It sounds like you might be setting state by modifying the array and then
calling the setter. This won't work:

    
    
        array.push(thing)
        setArray(array)
    

Instead, you have to update the array immutably, like setArray([...array,
thing]).

> useCallback for event listeners

useEffect is usually the right place to set up event listeners (and has a
built-in way of cleaning them up, by returning a cleanup function).

> Sometimes I want to return null before a hook.

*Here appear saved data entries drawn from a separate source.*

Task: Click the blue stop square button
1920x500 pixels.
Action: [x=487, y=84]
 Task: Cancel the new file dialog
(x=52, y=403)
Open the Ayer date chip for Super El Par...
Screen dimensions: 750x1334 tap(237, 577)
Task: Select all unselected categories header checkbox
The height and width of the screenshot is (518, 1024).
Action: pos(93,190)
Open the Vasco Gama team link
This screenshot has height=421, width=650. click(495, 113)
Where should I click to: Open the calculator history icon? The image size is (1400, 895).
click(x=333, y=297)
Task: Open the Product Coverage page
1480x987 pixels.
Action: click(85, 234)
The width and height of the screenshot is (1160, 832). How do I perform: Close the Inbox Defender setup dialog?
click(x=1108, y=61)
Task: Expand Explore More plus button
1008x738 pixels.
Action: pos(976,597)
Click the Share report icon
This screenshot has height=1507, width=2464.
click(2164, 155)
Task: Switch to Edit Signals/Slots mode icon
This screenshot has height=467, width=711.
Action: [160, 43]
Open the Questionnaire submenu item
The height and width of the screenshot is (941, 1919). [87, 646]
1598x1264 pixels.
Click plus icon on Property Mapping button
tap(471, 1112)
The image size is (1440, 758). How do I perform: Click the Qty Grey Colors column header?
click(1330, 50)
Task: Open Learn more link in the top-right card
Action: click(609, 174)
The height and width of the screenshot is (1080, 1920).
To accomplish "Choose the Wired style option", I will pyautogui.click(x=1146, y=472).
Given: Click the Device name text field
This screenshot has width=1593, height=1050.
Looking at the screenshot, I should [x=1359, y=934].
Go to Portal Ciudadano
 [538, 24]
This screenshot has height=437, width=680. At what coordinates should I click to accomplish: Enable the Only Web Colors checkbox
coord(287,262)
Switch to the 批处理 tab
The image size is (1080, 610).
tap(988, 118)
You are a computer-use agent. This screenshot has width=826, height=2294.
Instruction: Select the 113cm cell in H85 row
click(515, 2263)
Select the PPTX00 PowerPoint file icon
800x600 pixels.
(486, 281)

Hooks pretty much have to be at the very top of the component, and eslint-
ignore'ing those errors will probably cause weird issues later. Better to
think about another way to solve the problem that doesn't involve returning
early.

An issue I ran into recently: I had a modal Edit dialog with some form state
that was initialized with the current values of the thing I wanted to edit. If
that modal was always mounted and merely shown/hidden (<Modal
isOpen={itemToEdit}/>), the state would be initialized _once_ and wouldn't
update when I changed the item-to-be-edited. The fix was to unmount the
dialog, and only mount it when there was an item to edit, {itemToEdit &&
<Modal isOpen={true}/>}

------
k__
The dependency array is the single most important improvement that hooks bring
over lifecycle methods.

You're component gets rerendered when the array changes and not when you got
the right mix of lifecycle methods going.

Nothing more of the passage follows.